Data supplied —
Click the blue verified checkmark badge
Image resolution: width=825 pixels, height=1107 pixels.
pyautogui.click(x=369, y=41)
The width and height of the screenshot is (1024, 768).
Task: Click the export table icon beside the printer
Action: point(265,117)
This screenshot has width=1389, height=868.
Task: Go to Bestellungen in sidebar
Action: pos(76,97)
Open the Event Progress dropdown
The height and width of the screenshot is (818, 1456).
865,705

Your task — Could you retype every line of the data exactly?

Answer —
Click the blue verified checkmark badge
Image resolution: width=825 pixels, height=1107 pixels.
pyautogui.click(x=369, y=41)
The width and height of the screenshot is (1024, 768).
Task: Click the export table icon beside the printer
Action: point(265,117)
This screenshot has width=1389, height=868.
Task: Go to Bestellungen in sidebar
Action: pos(76,97)
Open the Event Progress dropdown
The height and width of the screenshot is (818, 1456).
865,705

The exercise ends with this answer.